## EXERCISE SET
1: In the PySpark mapping page, explain in one to three sentences how the code builds the new "value" column from the dictionary.
2: Reproduce the part of the PySpark mapping page that begins with the words containing "python apache-spark dictionary" and ends with "return mapping.get(col)".

## PASSAGE PROVIDED
PySpark create new column with mapping from a dict

python apache-spark dictionary pyspark apache-spark-sql

68,189

Solution 1

Inefficient solution with UDF (version independent):

from pyspark.sql.types import StringType
from pyspark.sql.functions import udf

def translate(mapping):
    def translate_(col):
        return mapping.get(col)
    return udf(translate_, StringType())

df = sc.parallelize([('DS', ), ('G', ), ('INVALID', )]).toDF(['key'])
mapping = {
    'A': 'S', 'B': 'S', 'C': 'S', 'DS': 'S', 'DNS': 'S', 
    'E': 'NS', 'F': 'NS', 'G': 'NS', 'H': 'NS'}

df.withColumn("value", translate(mapping)("key"))

## DATA RECORDS
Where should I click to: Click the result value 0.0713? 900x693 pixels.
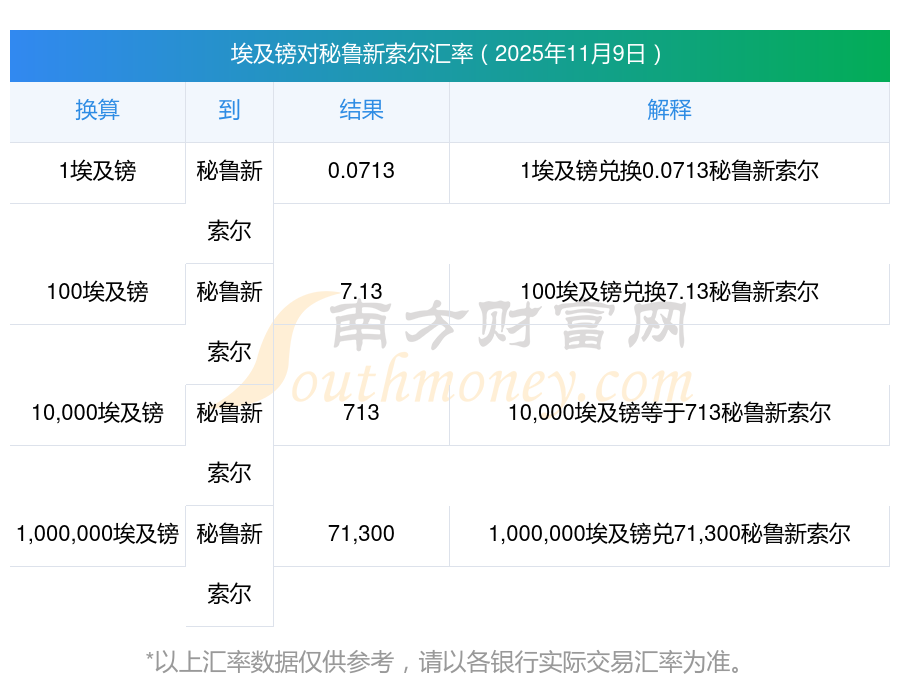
==
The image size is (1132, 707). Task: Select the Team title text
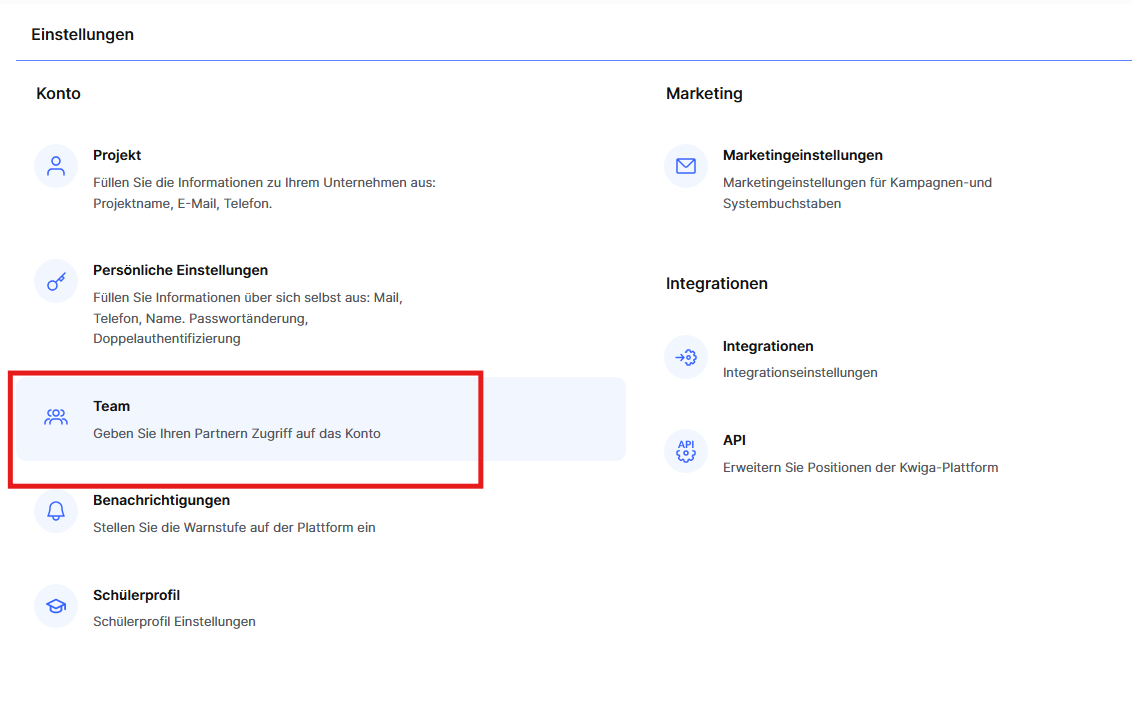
--
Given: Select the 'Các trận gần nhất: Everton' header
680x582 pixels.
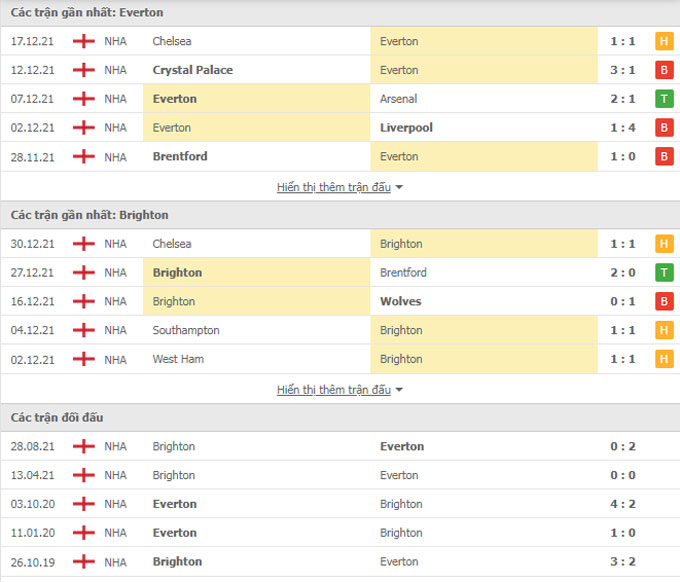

## ANSWERS IN ORDER
1: The translate function wraps an inner function, translate_, which looks up each column value in the mapping with mapping.get(col), and turns it into a UDF that returns a StringType. That UDF is applied to the "key" column, and df.withColumn adds the result as the "value" column.

2:
python apache-spark dictionary pyspark apache-spark-sql

68,189

Solution 1

Inefficient solution with UDF (version independent):

from pyspark.sql.types import StringType
from pyspark.sql.functions import udf

def translate(mapping):
    def translate_(col):
        return mapping.get(col)